A concentração de renda não se trata mais de uma notícia que mereça destaque dada a banalidade. Nos últimos anos, os ranking que catalogam os bilionários têm mostrado que eles estão ficando ainda mais ricos. Esse fato, do ponto de vista jornalístico, não ganha mais as manchetes. No máximo, fica disperso em uma cobertura econômica sem grande realce. Existe lógica por trás dessa decisão. Nas faculdades de jornalismo se repete à exaustão a história do cachorro e do homem. Quando o primeiro morde o segundo, não há nada a ser relatado. O contrário, caso raro e incomum, ganha relevância em uma edição – principalmente se o periódico for de notícias populares.
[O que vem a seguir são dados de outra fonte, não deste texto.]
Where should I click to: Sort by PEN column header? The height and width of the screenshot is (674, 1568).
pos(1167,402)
Mas não me canso de olhar para essas pesquisas e não me surpreender e me indignar. O relatório mais recente foi divulgado na semana passada pela consultoria americana Boston Consulting Group. Ele mostra que as riquezas pessoais do mundo atingiram US$ 201,9 trilhões em 2017, um crescimento de 12%, ritmo mais forte dos últimos cincos anos. Boa notícia? Depende para quem. Metade desse dinheiro está nas mãos de milionários e bilionários. Em 2012, eles detinham “apenas” 45% desse bolo. “Acreditamos que os ricos estejam ficando mais ricos mais rapidamente”, disse Anna Zakrzewski, autora do relatório, em comunicado enviado por e-mail para a agência de notícias Bloomberg. No Brasil, cuja população soma 209 milhões de pessoas, apenas 117 mil pessoas contavam com R$ 1 milhão ou mais em aplicações financeiras no ano passado, segundo a Anbima, associação que representa o mercado financeiro e de capitais. Não custa lembrar que os seis maiores bilionários brasileiros têm mais dinheiro que a metade mais pobre da população, de acordo com pesquisa da ONG britânica Oxfam.
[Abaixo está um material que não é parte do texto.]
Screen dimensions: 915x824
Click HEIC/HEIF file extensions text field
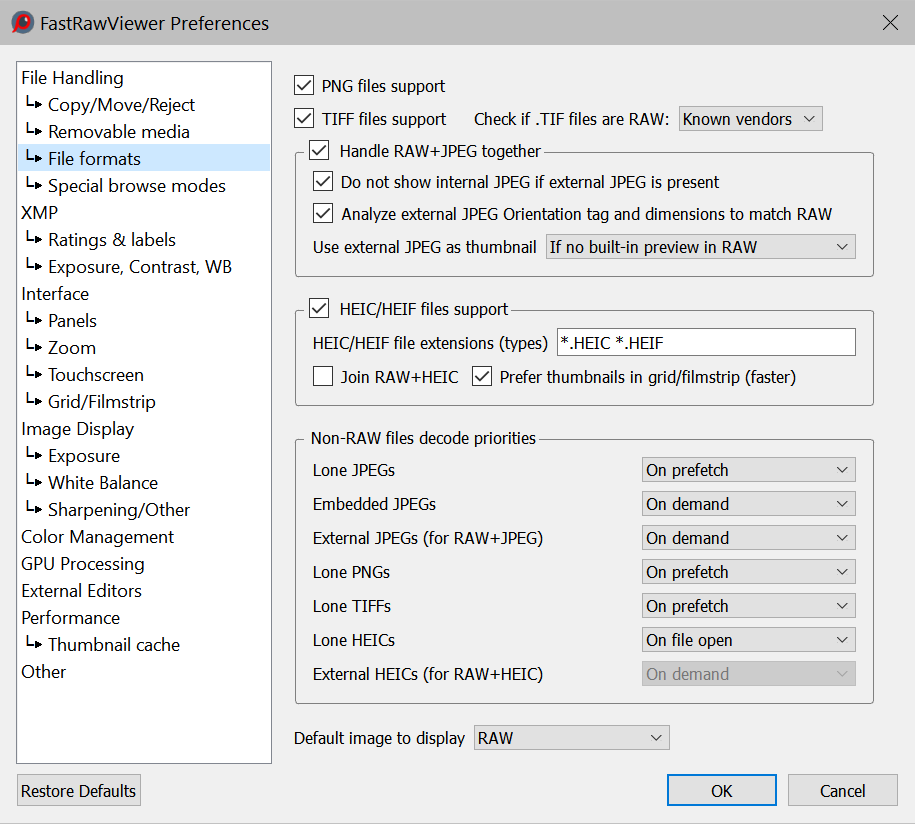click(x=705, y=343)
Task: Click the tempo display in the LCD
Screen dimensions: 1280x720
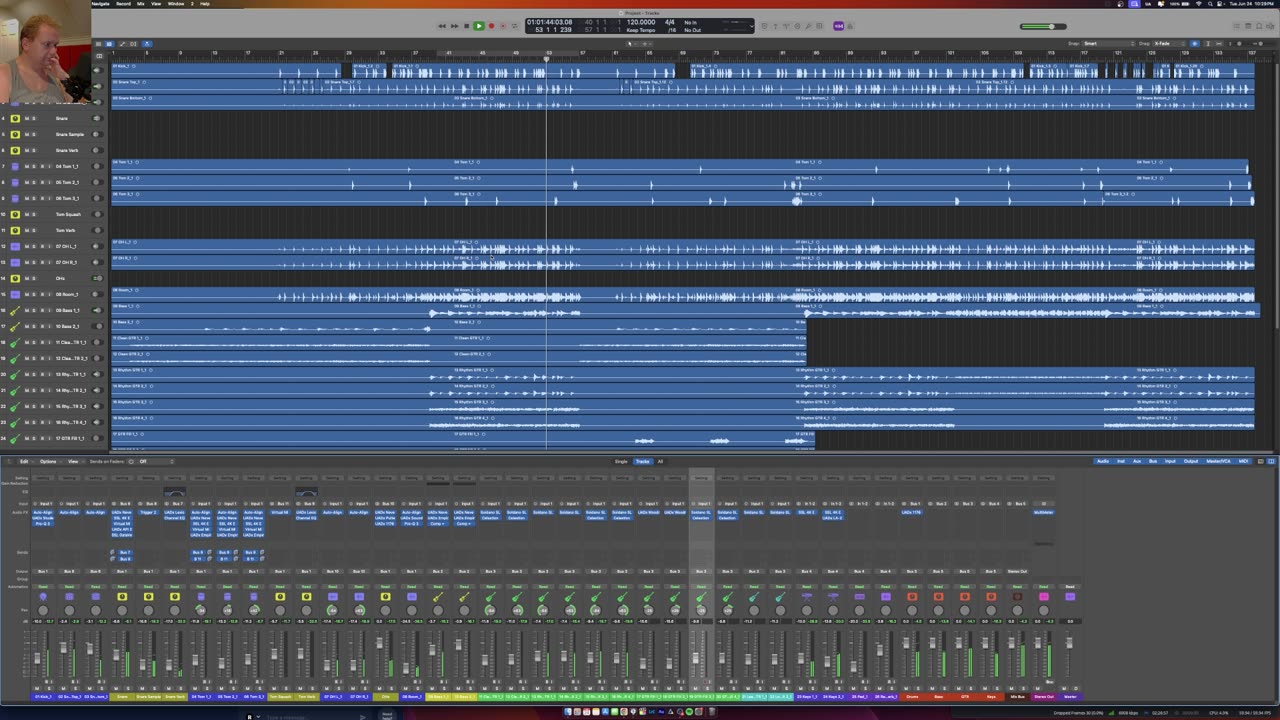Action: pos(640,22)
Não tenho nada contra os ricos. Ao contrário. Quem trabalhou duro e conquistou seu dinheiro honestamente tem mais que desfrutar desse justo patrimônio. Mas não posso concordar com esse abismo que separa os ricos dos pobres no Brasil e no mundo. Não consigo entender também porque essa questão não é central no debate das próximas eleições presidenciais. Até agora, temas como corrupção e segurança são os preferidos dos pré-candidatos, na tentativa de surfar na onda da Lava Jato e da violência urbana. Eles são importantes, mas convenhamos. Com exceção dos corruptos, contra a corrupção somos todos nós. Assim como somos a favor da água encanada e da energia elétrica. Combater a iniquidade social deveria ser a maior prioridade de qualquer governante brasileiro. Você pode acabar com a corrupção – algo difícil em qualquer sociedade. Mas, se mantiver a desigualdade, nada muda.
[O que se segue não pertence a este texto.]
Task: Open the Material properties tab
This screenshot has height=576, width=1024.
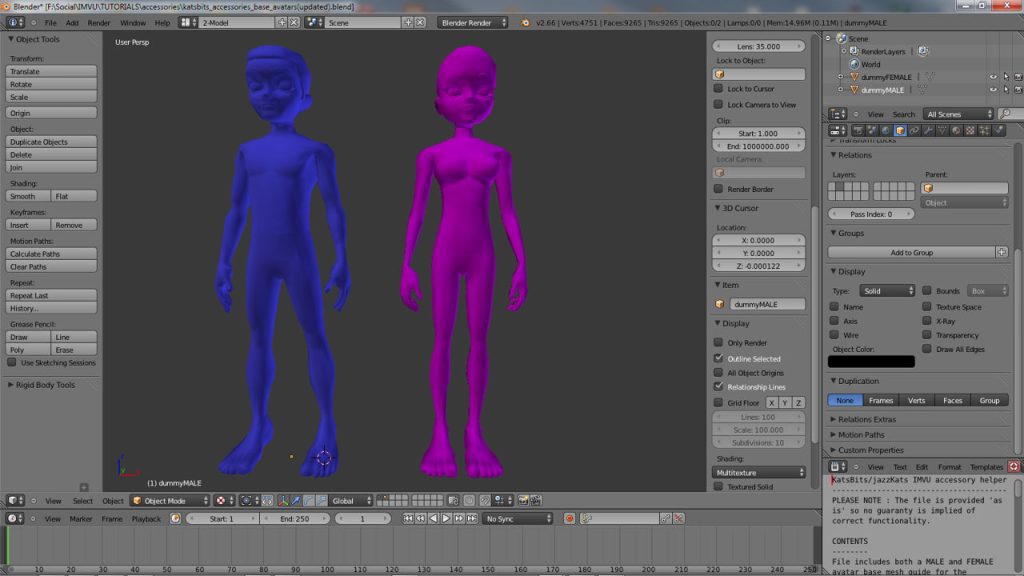Action: tap(955, 132)
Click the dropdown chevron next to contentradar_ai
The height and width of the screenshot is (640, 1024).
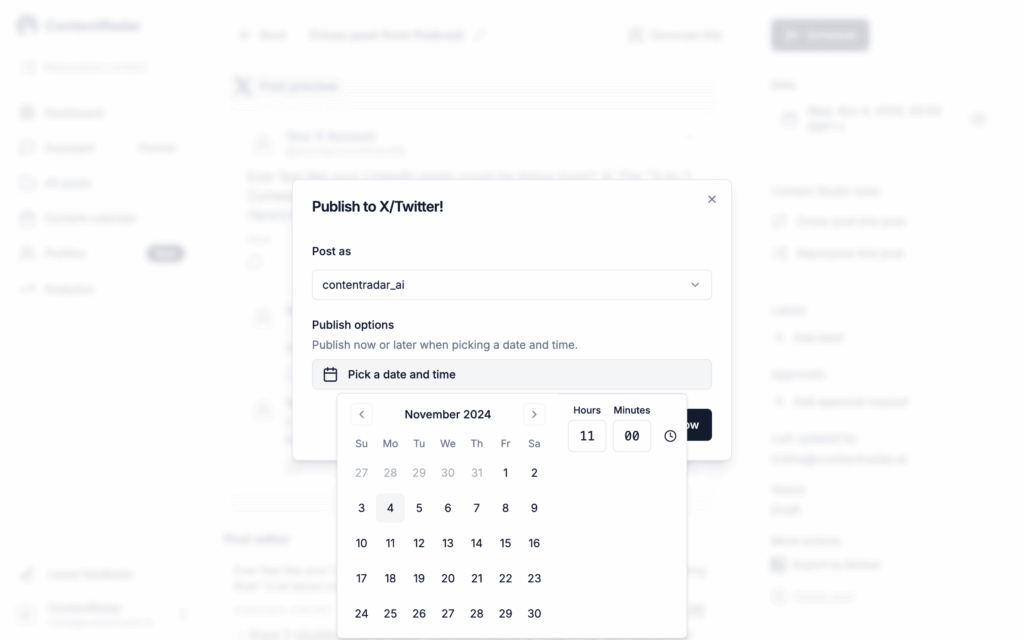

É claro que não se trata de um problema fácil e rápido de ser resolvido. Dados divulgados pelo IBGE, no ano passado, indicam que a desigualdade social, intensificada pela recessão econômica, deve demorar a ser superada no País. De acordo com a Pesquisa Nacional por Amostra de Domicílios (Pnad) Contínua, metade dos trabalhadores tinha renda média inferior a um salário mínimo em 2016. Além disso, a parcela dos 1% com mais rendimentos recebiam 36 vezes mais que os 50% mais pobres. É um fosso de proporções oceânicas. Mas algo precisa ser feito urgentemente para reduzi-lo. As eleições são um caminho para debater como enfrentar esse problema. Não dá mais para manter a desigualdade nossa de cada dia como um fato banal.